Tom Sykes followed up his maiden Bennetts British Superbike victory with a second win just hours later after resisting the race long attentions of Cal Crutchlow, Shane Byrne and Leon Haslam.
Although not quite as comfortable as his first race victory, Sykes' second win was no less impressive after prevailing in an incredibly tense dual that saw the top four riders separated by no more than a second throughout the race.
Once again getting a good start from third on the grid, Sykes was nonetheless beaten to the first corner by fourth place Leon Haslam, the HM Plant rider making a strong early bid for a first victory on the Honda.
However, Haslam's hopes were dented as early as lap two when Sykes simply out-braked him heading into Lodge corner. Unlike the first race though, Sykes was unable to escape the chasing pack, with Haslam leading Crutchlow and Byrne, while James Ellison held onto the quartet in the early stages too.
It was Crutchlow though that soon led the fight to Sykes at the start of lap four with a surprisingly risky move around the outside of his team-mate coming into the Old Hall corner, the pair very nearly coming together down the home straight before the pole sitter sneaked back ahead.

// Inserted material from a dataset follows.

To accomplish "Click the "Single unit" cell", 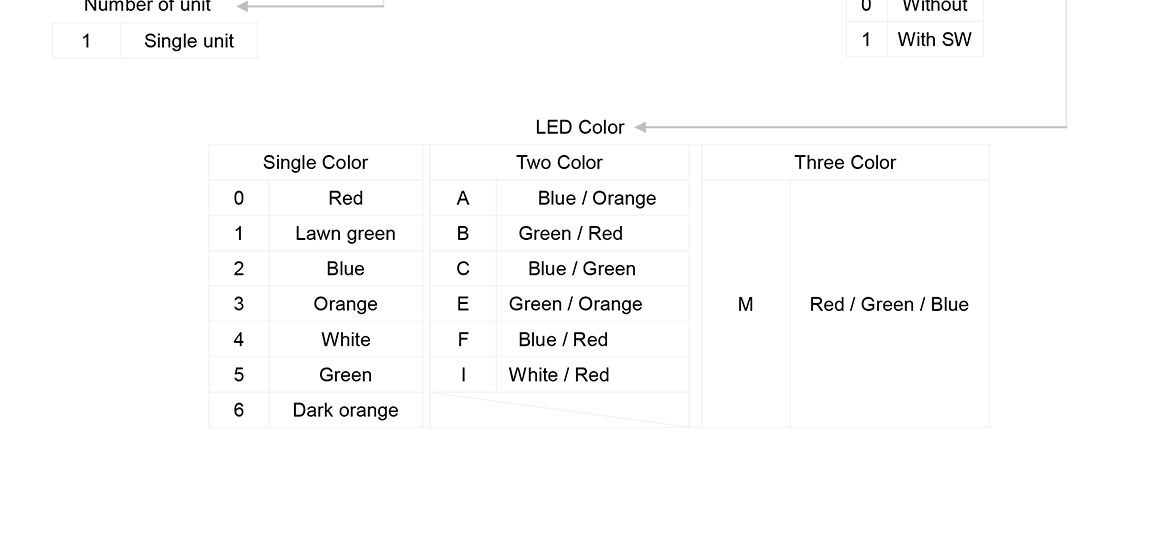I will click(x=189, y=41).
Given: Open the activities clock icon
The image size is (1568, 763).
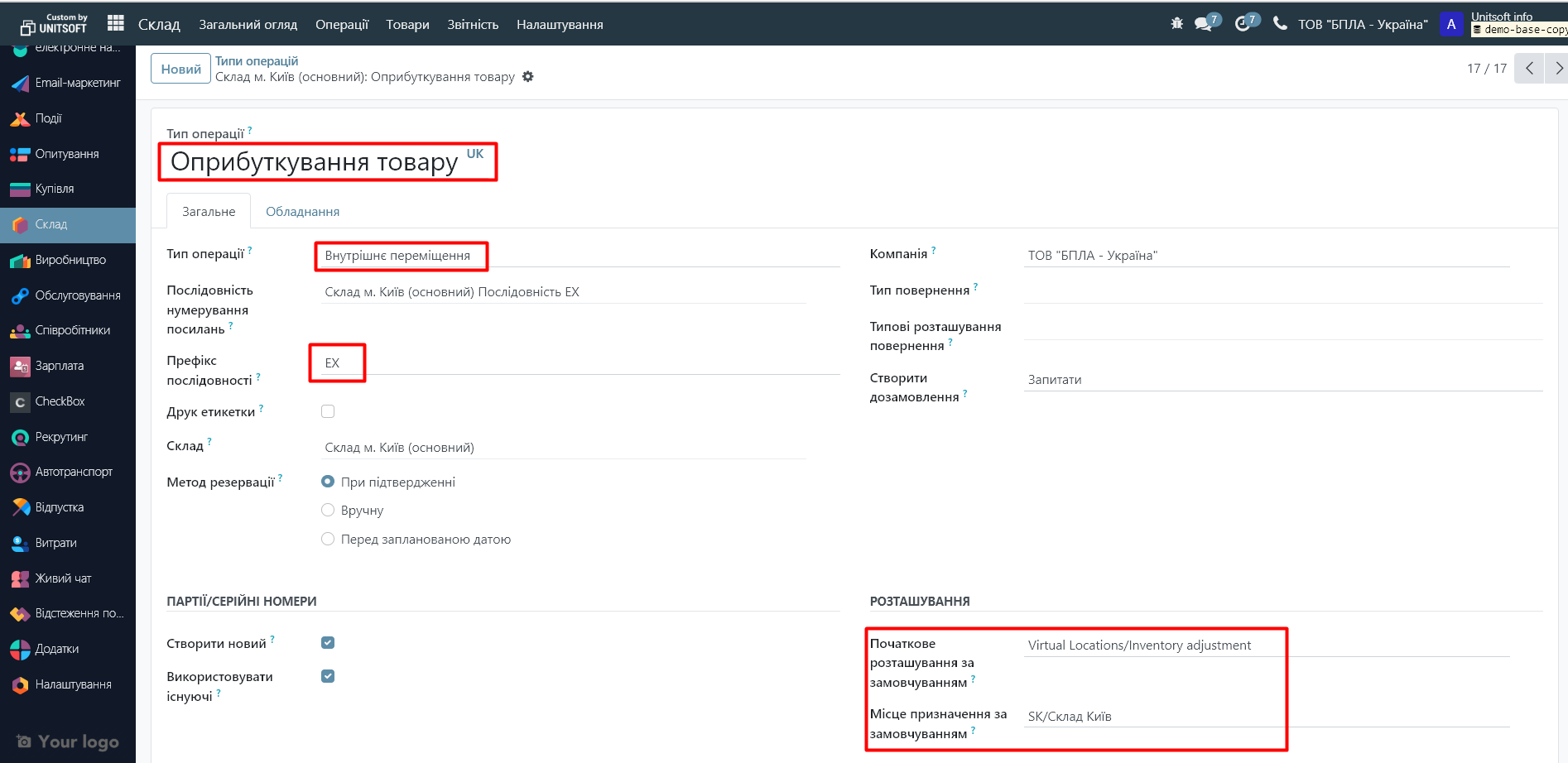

From here the race descended into a procession that would have been dull had they been intricately line astern for the next 15 laps. What was proving a slow burner though soon began to ignite as the last few laps approached, with Byrne making the first move by passing Haslam for third at Knickerbrook.
Now eating at the tail of Crutchlow, the Honda rider was determined to make a pass at Sykes, but with the Suzuki rider holding his line and maintaining a good pace, he could not produce anything more than a feigned attempt.
Byrne duly punished Crutchlow for not making his move on Sykes with a fine pass at the Shell Oil Hairpin, the championship leader finding an Airwaves Ducati shaped gap on the inside of the corner as he sneaked through. However, while Byrne set about lining up Sykes for a final corner lunge, Crutchlow was back past into second when he drafted through on the run down to Hislop Chicane.
Their time consuming 'switch-around' proved to be the break Sykes needed to put a small buffer beaten himself and Crutchlow as he rounded Deer Leap for the last time to record Rizla Suzuki's first double victory since John Reynolds did so at the same circuit four years ago.